Patient Safety Action Plan
In order to avoid the high-risk incidents, the patient should develop his/her own Patient Safety Action Plan that will define the results of his/her treatment. This plan should not only fulfill treatment goals, but also create trustworthy relationships of a patient with nurses and doctors. Patient Safety Action Plan should be based on the following points:
1. Consulting in several healthcare organizations. This approach presupposes a full consultation and diagnostics to define the disease and its treatment. A patient should be ready to any examining and diagnostics. If a patient doubts the reputation of the healthcare organization or a doctor, he/she should not give up and consult and seek consultation elsewhere. If a patient doubts in his/her diagnosis he or she can always approve or deny it at another doctor.
2. Providing an open communication. In order to obtain qualitative treatment and avoid the high-risk incidents, a patient should be open and sincere in answering the questions even if these questions may sound not ethical. Communication is one of the ways to find a common language with nurses. The patient should not be scared of any kind of questions as they are put in order to help him/her.
3. Readiness to new programs of treatment. The patient should not be scared of new programs of treatment as they can be more efficient and quick in curing (James, 2013).
4. Providing nurses with information about their state and recovery process. Nurses should know everything about patients state and recovery process as this information will benefit the treatment process. Besides, it will create a good understanding and trust between doctor and patient. Insufficient information can provoke misunderstanding and high-risk incidents. Providing nurses with information about patient's state and recovery process will help to avoid medical errors as a patient should also be an active participant of a treatment process (James, 2013).
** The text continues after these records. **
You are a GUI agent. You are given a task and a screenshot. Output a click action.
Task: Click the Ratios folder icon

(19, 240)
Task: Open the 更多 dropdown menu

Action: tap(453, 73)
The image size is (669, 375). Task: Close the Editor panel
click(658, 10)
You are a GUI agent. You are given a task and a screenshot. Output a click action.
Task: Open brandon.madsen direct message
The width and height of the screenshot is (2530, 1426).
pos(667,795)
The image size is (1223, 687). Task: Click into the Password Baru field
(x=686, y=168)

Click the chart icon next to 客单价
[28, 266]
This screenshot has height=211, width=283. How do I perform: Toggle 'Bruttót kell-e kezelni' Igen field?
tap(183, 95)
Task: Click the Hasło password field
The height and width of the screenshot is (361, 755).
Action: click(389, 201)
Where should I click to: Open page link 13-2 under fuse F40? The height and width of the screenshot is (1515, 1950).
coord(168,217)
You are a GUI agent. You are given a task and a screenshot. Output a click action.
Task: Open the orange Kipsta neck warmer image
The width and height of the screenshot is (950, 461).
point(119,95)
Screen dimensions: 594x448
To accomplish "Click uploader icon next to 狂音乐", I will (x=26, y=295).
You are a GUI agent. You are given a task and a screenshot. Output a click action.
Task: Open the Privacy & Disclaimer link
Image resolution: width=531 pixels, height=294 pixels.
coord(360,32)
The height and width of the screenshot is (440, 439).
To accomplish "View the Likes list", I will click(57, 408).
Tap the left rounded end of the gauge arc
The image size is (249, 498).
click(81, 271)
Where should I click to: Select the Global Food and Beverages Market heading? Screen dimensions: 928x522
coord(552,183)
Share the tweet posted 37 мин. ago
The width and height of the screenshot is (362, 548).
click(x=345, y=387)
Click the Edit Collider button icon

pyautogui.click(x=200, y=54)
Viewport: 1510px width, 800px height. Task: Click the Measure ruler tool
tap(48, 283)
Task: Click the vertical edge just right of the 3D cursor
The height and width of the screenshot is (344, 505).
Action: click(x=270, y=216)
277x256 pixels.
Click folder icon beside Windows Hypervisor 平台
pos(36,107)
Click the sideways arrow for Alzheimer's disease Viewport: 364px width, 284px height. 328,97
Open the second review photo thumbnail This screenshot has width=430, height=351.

5. Development of ethical relationships. Patients should be polite and ethical when communicating with nurses thus creating a friendly atmosphere and decreasing tension between them.
6. Avoiding high-risk incidents. There are some universal steps and strategies which can help to avoid high-risk incidents. Patients should be active and interested in the treatment outcome and try to understand all that relates to their health. Only conscious, informed decisions yield good results. Patients should name the doctor all medications and dietary supplements, which the patient is taking. It will help to avoid the wrong prescription. Some drugs do not mix with each other and may reduce or increase the effects of other medicines (Wachter, 2012).
7. Financial availability of medical service is one more problem which affects the outcome of treatment. Sometimes people can get bankrupt trying to get the necessary medical aid. Patients should remember that appointment of additional tests or drugs does not mean that they are really needed. When a patient is prescribed some medicine he or she should ask the doctor how it will affect the treatment. It is necessary to take analyses in different independent laboratories when there is a threat of serious disease. Patients should gather information about their illness and its treatment methods. They should consult independent specialists, speak out the problem to the relatives and use other available sources.
8. Avoiding of self-treatment. Self-treatment is not a recommended way of treatment. The patient should always consult with a doctor in order to avoid high-risk incidents.